Immune activation by rSFV-infected cancer cells (A) The setup of a monolayer-based co-culture assay of infected cancer cells and PBMC to assess the immunogenic potential of rSFV-particles. Protein level expression of exhaustion and activation markers in CD4⁺ or CD8⁺ T cells upon co-culture with infected or non-infected (B) LNCaP or (C) PANC-1 cells. The median fluorescence intensity (MFI) for each marker quantified through flow cytometry was normalized to the non-infected (NT) condition. The values in (B) and (C) show the mean expression values of different donors represented on a log2 scale. See Figure S3 for the gating strategy and visualization of expression levels of individual markers and data of different donors for respective conditions. In (B and C) the plots represent data from duplicate conditions of 3 independent healthy donors.

Figure 4

Kinetics of transgene expression by rSFV-infected cells in cancer-spheroids (A) The setup of the cancer-spheroid generation and infection assay to measure transgene (GFP) expression using microscopy. Representative images of cancer-spheroids generated from LNCaP (B) and PANC-1 cells (C), and microscopy-based temporal quantification of GFP+ cells in cancer-spheroids from LNCaP and PANC-1 cells (on the right). (D) Confocal microscopy-based characterization of spatial information of GFP+ cells present in an LNCaP spheroid (on the left). The depth at which a GFP-expressing cell is present in the spheroid is depicted by the color-coded legend (on the right). In (B and C) the top row depicts brightfield images, the bottom row depicts fluorescence images for GFP visualization, and the plots represent data from 8 replicate-spheroids. See Figure S4 for microscopy images corresponding to (B and C). Data are presented as mean ± SEM.

Figure 5

Infiltration-kinetics of PBMC toward rSFV-infected cancer-spheroids (A) The setup of a cancer-spheroid and PBMC co-culture experiment to quantify immune infiltration in a 3D model using microscopy. (B) Representative microscopy images of far-red stained PBMC (in red) associated with LNCaP (top row) or PANC-1 (bottom row) spheroids at day 4 post co-culture.
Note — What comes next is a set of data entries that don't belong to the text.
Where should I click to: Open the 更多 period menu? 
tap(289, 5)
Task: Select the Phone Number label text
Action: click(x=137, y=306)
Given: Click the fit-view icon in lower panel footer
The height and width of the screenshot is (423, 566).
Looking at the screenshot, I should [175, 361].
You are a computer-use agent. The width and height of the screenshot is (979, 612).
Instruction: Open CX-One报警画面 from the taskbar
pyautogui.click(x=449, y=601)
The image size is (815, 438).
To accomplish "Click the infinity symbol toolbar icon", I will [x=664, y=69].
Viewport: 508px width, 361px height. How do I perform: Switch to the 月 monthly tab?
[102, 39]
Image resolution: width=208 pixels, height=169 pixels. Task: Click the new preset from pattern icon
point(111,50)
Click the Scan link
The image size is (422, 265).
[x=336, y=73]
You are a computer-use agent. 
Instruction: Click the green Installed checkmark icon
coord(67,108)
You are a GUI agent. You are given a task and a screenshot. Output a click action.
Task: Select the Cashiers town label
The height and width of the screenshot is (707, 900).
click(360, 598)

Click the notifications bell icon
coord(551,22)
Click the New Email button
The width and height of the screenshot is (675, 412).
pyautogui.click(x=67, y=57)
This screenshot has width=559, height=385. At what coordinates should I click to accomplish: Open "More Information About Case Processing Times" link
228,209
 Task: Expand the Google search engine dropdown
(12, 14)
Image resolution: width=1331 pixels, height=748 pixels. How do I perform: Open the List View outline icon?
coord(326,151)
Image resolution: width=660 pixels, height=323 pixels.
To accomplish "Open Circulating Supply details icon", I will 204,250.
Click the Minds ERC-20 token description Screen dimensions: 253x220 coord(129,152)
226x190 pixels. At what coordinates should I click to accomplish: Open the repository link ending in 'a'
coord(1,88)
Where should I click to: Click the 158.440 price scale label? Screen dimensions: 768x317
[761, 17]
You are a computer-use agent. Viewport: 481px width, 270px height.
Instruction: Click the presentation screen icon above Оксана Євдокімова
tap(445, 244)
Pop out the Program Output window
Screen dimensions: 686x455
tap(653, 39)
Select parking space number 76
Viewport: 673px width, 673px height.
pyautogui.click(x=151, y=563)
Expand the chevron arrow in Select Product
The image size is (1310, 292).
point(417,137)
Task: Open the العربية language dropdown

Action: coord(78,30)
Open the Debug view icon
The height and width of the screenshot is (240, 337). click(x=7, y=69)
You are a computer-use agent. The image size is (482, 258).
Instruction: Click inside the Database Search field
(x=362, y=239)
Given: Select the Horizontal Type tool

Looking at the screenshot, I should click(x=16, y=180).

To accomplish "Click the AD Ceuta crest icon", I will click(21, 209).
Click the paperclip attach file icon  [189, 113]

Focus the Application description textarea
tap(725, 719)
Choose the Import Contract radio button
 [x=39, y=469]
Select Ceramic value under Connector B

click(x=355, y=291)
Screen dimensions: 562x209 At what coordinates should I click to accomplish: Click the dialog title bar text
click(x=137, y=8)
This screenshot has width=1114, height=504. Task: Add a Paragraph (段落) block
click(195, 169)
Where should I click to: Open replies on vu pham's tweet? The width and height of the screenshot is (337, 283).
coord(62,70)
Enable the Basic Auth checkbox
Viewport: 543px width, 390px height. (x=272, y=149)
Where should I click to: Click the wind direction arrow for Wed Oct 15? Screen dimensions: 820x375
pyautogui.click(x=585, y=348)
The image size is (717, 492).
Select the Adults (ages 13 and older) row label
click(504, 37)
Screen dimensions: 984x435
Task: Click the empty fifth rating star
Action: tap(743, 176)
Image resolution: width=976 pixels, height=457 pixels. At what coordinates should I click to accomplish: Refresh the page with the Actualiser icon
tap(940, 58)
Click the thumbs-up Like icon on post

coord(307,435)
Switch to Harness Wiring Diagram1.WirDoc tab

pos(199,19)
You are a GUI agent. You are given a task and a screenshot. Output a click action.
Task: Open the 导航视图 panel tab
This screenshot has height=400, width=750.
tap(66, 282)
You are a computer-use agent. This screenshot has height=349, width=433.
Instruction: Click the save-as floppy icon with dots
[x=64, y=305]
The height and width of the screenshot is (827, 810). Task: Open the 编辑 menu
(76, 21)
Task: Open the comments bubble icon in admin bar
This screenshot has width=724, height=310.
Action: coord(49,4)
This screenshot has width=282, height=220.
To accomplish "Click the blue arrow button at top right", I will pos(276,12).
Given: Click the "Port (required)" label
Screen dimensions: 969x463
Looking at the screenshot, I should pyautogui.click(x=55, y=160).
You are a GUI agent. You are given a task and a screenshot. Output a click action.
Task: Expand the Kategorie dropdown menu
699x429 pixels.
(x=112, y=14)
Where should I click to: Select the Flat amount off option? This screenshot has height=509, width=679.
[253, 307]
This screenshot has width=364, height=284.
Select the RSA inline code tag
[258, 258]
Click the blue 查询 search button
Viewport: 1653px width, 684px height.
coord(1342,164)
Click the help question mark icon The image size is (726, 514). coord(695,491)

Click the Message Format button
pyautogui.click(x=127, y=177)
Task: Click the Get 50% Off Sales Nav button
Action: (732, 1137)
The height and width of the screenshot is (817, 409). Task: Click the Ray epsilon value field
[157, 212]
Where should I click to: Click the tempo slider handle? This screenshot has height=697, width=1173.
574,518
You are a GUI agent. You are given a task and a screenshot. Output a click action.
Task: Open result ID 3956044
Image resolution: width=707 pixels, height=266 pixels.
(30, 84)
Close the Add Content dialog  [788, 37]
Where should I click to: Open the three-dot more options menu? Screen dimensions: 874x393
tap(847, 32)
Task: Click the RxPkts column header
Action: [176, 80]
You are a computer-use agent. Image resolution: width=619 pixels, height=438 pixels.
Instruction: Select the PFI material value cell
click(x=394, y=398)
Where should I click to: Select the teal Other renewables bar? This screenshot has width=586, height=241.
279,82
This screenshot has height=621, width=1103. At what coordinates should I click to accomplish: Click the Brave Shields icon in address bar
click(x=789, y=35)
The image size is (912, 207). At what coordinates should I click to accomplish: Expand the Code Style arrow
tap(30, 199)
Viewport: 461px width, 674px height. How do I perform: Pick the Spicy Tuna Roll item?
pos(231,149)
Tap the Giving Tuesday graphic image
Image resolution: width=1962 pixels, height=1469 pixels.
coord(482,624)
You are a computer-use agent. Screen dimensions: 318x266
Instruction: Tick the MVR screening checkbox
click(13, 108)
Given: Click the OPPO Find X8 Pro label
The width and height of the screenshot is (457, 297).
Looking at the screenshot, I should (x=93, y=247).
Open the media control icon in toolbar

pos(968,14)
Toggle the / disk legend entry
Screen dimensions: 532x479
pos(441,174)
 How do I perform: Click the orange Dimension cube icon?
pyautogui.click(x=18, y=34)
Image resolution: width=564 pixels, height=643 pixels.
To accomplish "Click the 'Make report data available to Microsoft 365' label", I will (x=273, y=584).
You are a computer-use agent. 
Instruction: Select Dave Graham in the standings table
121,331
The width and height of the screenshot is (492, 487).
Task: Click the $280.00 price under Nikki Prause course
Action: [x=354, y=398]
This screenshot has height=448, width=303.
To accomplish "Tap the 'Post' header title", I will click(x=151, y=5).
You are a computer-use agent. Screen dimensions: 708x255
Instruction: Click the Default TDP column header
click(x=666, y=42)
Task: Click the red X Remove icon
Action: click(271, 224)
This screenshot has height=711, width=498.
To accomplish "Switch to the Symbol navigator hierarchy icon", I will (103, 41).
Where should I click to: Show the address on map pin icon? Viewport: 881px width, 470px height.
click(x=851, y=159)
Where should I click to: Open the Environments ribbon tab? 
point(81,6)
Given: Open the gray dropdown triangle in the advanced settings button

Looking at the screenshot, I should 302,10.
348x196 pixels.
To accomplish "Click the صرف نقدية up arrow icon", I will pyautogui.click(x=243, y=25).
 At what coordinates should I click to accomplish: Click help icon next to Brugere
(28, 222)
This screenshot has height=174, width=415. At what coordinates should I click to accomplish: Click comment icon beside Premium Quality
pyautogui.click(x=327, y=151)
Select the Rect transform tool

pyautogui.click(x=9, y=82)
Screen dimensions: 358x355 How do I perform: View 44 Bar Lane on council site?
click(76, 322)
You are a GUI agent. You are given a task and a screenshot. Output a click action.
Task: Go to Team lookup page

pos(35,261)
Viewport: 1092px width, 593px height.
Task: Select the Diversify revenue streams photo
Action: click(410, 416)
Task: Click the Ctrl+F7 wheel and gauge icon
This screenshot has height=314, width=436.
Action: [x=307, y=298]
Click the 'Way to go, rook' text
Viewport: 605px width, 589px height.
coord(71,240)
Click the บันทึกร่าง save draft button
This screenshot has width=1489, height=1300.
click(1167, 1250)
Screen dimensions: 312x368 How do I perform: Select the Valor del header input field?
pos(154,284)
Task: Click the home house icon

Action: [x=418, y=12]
Kinetics of PBMC infiltration in (C) LNCaP or (D) PANC-1 spheroids infected with rSFV-particles up to 4 days post co-culture. See Figure S5 to visualize the microscopy images of different replicates for respective conditions. As a positive control, T cells stimulated overnight with antibodies against CD3 and CD28 were used. In (B and C) the plots represent data from 8 replicate-spheroids and 2 independent donors. The number of far-red positive PBMC is quantified as the number of red events per image, where each image consists of an individual spheroid per well. Data are presented as mean ± SEM.

Figure 6

Immune activation by rSFV-infected cancer-spheroids (A) The setup of cancer-spheroid and PBMC co-culture to assess the immunogenic potential of rSFV-particles in a 3D model. Protein level expression of exhaustion and activation markers assessed by flow cytometry in CD4⁺ or CD8⁺ T cells upon co-culture with infected or non-infected (B and C) LNCaP or (D and E) PANC-1-spheroids. (B) and (D) represent the expression profile of CD4⁺ or CD8⁺ T cells present outside the spheroid in suspension media, while (C) and (E) represent the expression profile of T cells associated with or present in the spheroids. The median fluorescence intensity (MFI) for each marker quantified through flow cytometry is normalized to the non-infected (NT) condition from the T cells present in suspension. The values in (B–E) are the mean expression values of different donors represented on a log2 scale. In (B–E) the plots represent data from duplicate conditions of 3 independent healthy donors. See Figure S6 for the visualization of expression levels of individual markers and data of different donors for respective conditions. The gating strategy is the same as in Figure S3A.